*BRANO PROPOSTO*
—————

Quentin Tarantino è stato legato per diversi anni all’attrice Mira Sorvino, ma la sua vera musa, la donna di cui il regista sembra non poter fare a meno è Uma Thurman, lanciata da ”Pulp Fiction” e mai più abbandonata, fino a diventare la protagonista (e la co-ideatrice) dei due volumi di ”Kill Bill”. Ma non è tutto. Pare che il regista le sia così legato da non poter fare a meno di chiamarla e consultarla oltre le dieci volte al giorno.
Quentin, il cui nome discende nientemeno che da un telefilm (era il personaggio interpretato da Burt Reynolds nella serie ”Gunsmoke”), ha fatto del cinema di serie b, per altri addirittura di serie z, una forma d’arte e un cult. Ha mostrato fino a che punto una ”finzione pulp”, attraverso dialoghi e avvenimenti di nessun conto, gesti quotidiani, possano tenere tutti col fiato sospeso. Ha saputo svelare il mito che si cela dietro lo splatter, ma anche dietro una banale discussione sul royale con formage.
Per questo molti lo acclamano il padre di un genere, e molti altri si professano suoi discepoli.
Per la gioia dei suoi fan, di cui alcuni lo idolatrano quasi come una rock-star, si annuncia in cantiere un nuovo film. Sarebbe il remake a basso costo di ”Casinò Royale”, film del ’67 girato da Val Guest sull’ormai celeberrimo Agente 007. Il regista porta avanti le trattative con i produttori Barbara Broccoli e Michael Wilson, e annuncia, nel caso che il film sia realizzato, ”un lavoro un po’ fuori dal genere e con un budget molto più basso del solito”.

—————

*DATI DISPONIBILI*
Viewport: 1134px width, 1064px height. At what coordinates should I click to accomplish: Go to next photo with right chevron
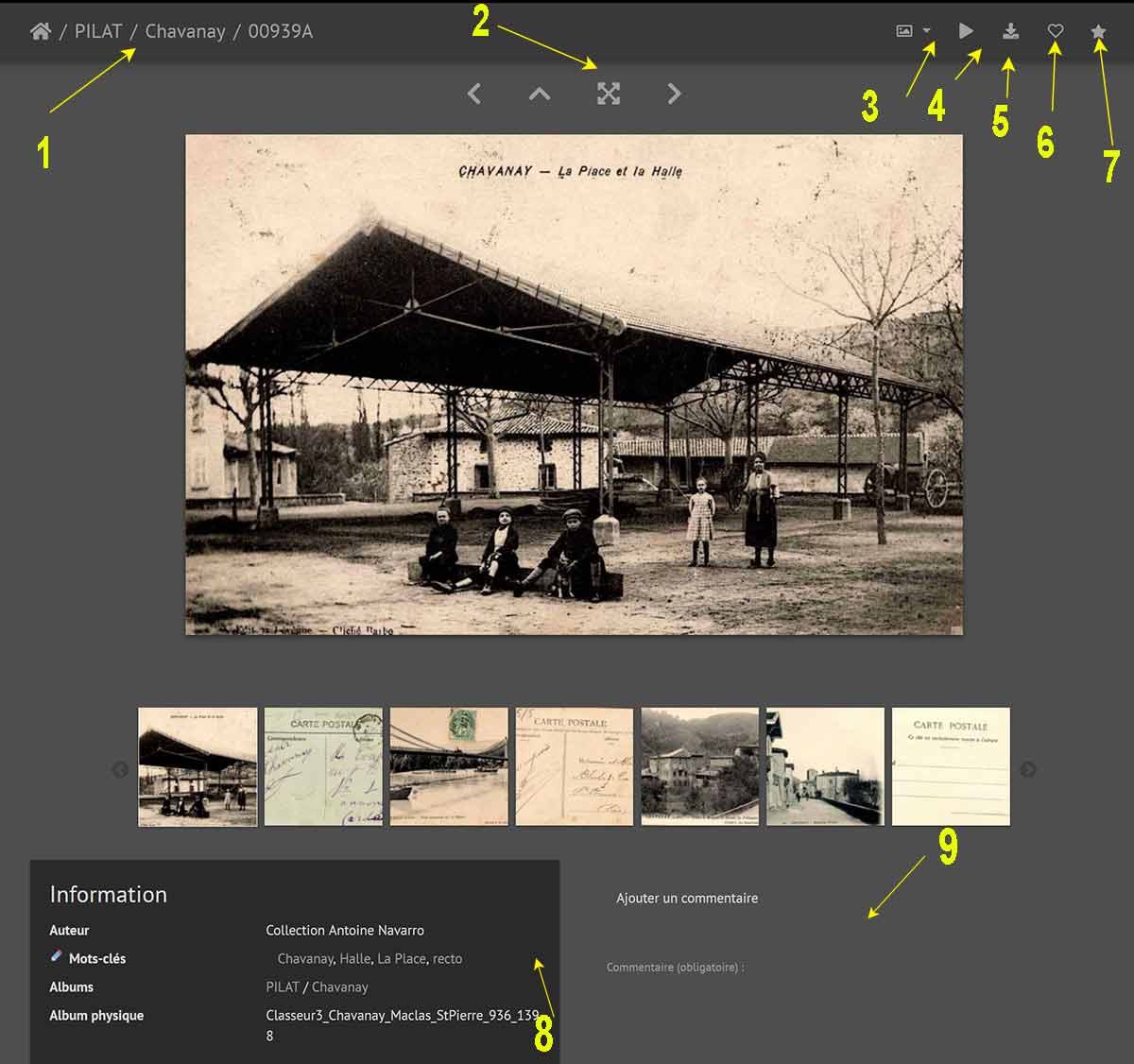coord(674,94)
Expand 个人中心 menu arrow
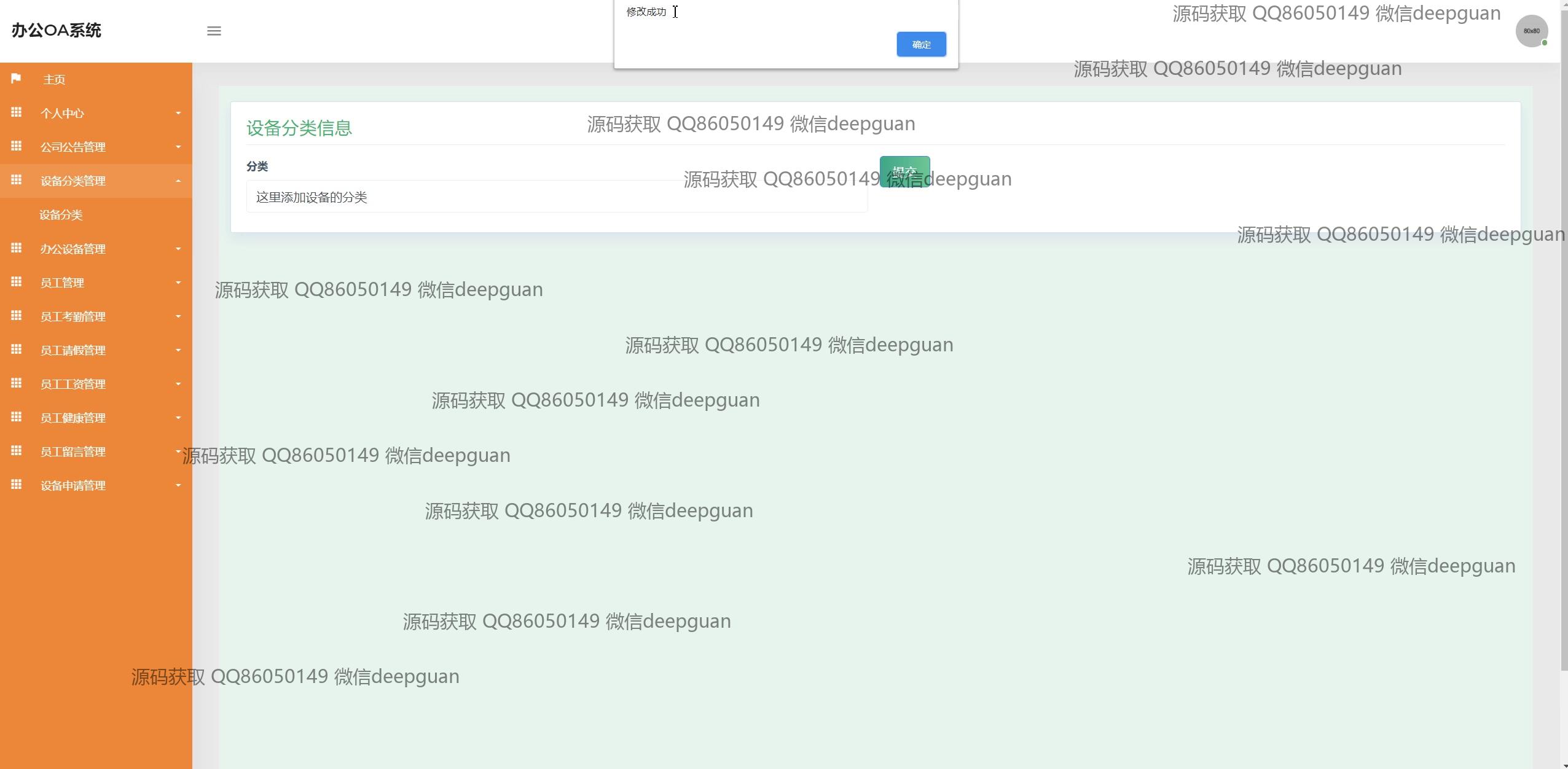This screenshot has height=769, width=1568. [x=178, y=113]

—————

*REQUISITI*
Ricopi fedelmente dal brano su Quentin Tarantino il tratto compreso tra "Quentin, il cui" e "royale con formage.", estremi inclusi. I dati non hanno alcun legame con il brano.

*RISULTATO*
Quentin, il cui nome discende nientemeno che da un telefilm (era il personaggio interpretato da Burt Reynolds nella serie ”Gunsmoke”), ha fatto del cinema di serie b, per altri addirittura di serie z, una forma d’arte e un cult. Ha mostrato fino a che punto una ”finzione pulp”, attraverso dialoghi e avvenimenti di nessun conto, gesti quotidiani, possano tenere tutti col fiato sospeso. Ha saputo svelare il mito che si cela dietro lo splatter, ma anche dietro una banale discussione sul royale con formage.